* _Records shown_:
=== Begin Enclosure ===

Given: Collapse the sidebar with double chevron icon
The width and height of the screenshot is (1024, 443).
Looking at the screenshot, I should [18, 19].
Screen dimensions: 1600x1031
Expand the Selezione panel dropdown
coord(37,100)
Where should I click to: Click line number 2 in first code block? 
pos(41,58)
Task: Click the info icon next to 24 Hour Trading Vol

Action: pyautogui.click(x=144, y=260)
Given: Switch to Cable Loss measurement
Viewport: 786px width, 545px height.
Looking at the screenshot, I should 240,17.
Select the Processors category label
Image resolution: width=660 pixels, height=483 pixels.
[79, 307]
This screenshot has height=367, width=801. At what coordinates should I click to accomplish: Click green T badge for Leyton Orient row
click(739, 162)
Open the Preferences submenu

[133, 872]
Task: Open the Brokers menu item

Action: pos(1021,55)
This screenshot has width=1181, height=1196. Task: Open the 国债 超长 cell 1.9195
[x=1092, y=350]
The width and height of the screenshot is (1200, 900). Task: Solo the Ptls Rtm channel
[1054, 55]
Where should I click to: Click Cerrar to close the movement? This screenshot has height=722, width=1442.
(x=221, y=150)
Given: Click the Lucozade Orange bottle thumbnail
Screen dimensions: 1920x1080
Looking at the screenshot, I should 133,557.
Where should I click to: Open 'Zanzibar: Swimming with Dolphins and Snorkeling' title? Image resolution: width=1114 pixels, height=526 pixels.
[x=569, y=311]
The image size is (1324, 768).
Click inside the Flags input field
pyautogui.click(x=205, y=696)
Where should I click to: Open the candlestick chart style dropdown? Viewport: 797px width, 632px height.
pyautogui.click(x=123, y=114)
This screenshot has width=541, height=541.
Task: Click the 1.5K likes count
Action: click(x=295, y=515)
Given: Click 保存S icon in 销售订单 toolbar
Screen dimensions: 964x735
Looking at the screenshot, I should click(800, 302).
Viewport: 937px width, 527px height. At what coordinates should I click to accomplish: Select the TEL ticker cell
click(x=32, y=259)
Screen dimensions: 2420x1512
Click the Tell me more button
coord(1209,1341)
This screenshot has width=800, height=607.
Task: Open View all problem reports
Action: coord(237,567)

=== End Enclosure ===

* _Task brief_: Retype the material above, character for character.

* _Completed task_:
Given: Collapse the sidebar with double chevron icon
The width and height of the screenshot is (1024, 443).
Looking at the screenshot, I should [18, 19].
Screen dimensions: 1600x1031
Expand the Selezione panel dropdown
coord(37,100)
Where should I click to: Click line number 2 in first code block? 
pos(41,58)
Task: Click the info icon next to 24 Hour Trading Vol

Action: pyautogui.click(x=144, y=260)
Given: Switch to Cable Loss measurement
Viewport: 786px width, 545px height.
Looking at the screenshot, I should 240,17.
Select the Processors category label
Image resolution: width=660 pixels, height=483 pixels.
[79, 307]
This screenshot has height=367, width=801. At what coordinates should I click to accomplish: Click green T badge for Leyton Orient row
click(739, 162)
Open the Preferences submenu

[133, 872]
Task: Open the Brokers menu item

Action: pos(1021,55)
This screenshot has width=1181, height=1196. Task: Open the 国债 超长 cell 1.9195
[x=1092, y=350]
The width and height of the screenshot is (1200, 900). Task: Solo the Ptls Rtm channel
[1054, 55]
Where should I click to: Click Cerrar to close the movement? This screenshot has height=722, width=1442.
(x=221, y=150)
Given: Click the Lucozade Orange bottle thumbnail
Screen dimensions: 1920x1080
Looking at the screenshot, I should 133,557.
Where should I click to: Open 'Zanzibar: Swimming with Dolphins and Snorkeling' title? Image resolution: width=1114 pixels, height=526 pixels.
[x=569, y=311]
The image size is (1324, 768).
Click inside the Flags input field
pyautogui.click(x=205, y=696)
Where should I click to: Open the candlestick chart style dropdown? Viewport: 797px width, 632px height.
pyautogui.click(x=123, y=114)
This screenshot has width=541, height=541.
Task: Click the 1.5K likes count
Action: click(x=295, y=515)
Given: Click 保存S icon in 销售订单 toolbar
Screen dimensions: 964x735
Looking at the screenshot, I should click(800, 302).
Viewport: 937px width, 527px height. At what coordinates should I click to accomplish: Select the TEL ticker cell
click(x=32, y=259)
Screen dimensions: 2420x1512
Click the Tell me more button
coord(1209,1341)
This screenshot has width=800, height=607.
Task: Open View all problem reports
Action: coord(237,567)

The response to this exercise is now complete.